Often, we come across problems which need better and faster solutions. It may seem like we have tried out everything and we do not have anything else for the given scenario. But some solutions seem to be just amazing, I have come across some of them where these performance bottlenecks have been solved using very simple design.

1. HTTP reverse proxying

Apache is the most common web server used by many websites. Apache is very good for serving dynamic content, but it has some limitations. As load increases on the server, performance of apache starts going down, whereas some lightweight servers like nginx perform really well for static content.

An instance of apache thread is tied to a client and it is busy as long as the data transfer between the client and server is going on. This can be problematic if many clients are accessing the site from a slow connection. Slower the connection, more is the time needed to serve the data and free up the thread.

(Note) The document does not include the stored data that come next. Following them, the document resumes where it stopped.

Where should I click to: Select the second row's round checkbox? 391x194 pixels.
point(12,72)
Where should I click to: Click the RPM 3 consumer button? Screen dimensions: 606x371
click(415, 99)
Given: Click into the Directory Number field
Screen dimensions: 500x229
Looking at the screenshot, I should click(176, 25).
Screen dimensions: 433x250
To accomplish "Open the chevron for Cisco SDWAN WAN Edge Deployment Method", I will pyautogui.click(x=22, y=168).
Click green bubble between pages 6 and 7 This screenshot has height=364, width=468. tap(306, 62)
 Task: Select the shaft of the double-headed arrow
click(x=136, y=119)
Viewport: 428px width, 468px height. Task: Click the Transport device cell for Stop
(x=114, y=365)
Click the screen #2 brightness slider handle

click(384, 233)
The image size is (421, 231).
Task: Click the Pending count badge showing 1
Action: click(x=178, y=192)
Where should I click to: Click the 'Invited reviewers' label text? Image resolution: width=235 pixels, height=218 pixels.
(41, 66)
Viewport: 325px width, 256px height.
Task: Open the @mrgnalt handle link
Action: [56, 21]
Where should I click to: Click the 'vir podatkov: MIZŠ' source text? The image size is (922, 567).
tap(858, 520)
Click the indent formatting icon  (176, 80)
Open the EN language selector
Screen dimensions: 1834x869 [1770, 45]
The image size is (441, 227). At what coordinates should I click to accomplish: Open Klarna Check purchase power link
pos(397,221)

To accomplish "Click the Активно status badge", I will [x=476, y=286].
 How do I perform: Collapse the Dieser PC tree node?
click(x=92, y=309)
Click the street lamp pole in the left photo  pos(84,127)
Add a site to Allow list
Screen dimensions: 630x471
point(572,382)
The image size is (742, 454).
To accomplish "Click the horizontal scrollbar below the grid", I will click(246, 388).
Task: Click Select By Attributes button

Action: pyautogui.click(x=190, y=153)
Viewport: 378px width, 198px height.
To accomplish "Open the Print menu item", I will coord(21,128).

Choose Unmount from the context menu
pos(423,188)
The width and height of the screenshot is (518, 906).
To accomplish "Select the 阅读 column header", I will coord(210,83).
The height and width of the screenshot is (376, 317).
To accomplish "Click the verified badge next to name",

Client <-----> Server(Apache)

On the other hand, nginx uses a single thread to manage all the connections. Like apache, slower connections will not tie up the server. How do we take advantage of this? By placing an instance of nginx between the client and server, we can get some amazing performance boost and this technique is called as reverse proxying.

Client <-----> Nginx on port 80(Reverse proxy) <-----> Server(Apache on some other port)

Whenever we make a request to the server, Nginx listens to our request on port 80 and forwards it to apache which is listening on another port, which processes the request and returns the http response. Since both Nginx and Apache are running on the same machine, the data transfer is really fast between apache and nginx. Apache processes are released in no time. We are taking the best of the two servers, apache for serving the dynamic content and nginx for static content. More information about reverse proxying can be found Mark Maunders' blog.

2. Compression in MS SQL Database

When I attended one of the boot camps as a part of Microsoft Student Partner programme, Vinod Kumar spoke about MS SQL server, where he mentioned that data is compressed before saving it on disk and it has resulted in better performance. One may be surprised how doing something extra can speed up operations? It so happens that disk IO is far more time consuming that processor operations. So, transferring of compressed data is reducing a lot of time.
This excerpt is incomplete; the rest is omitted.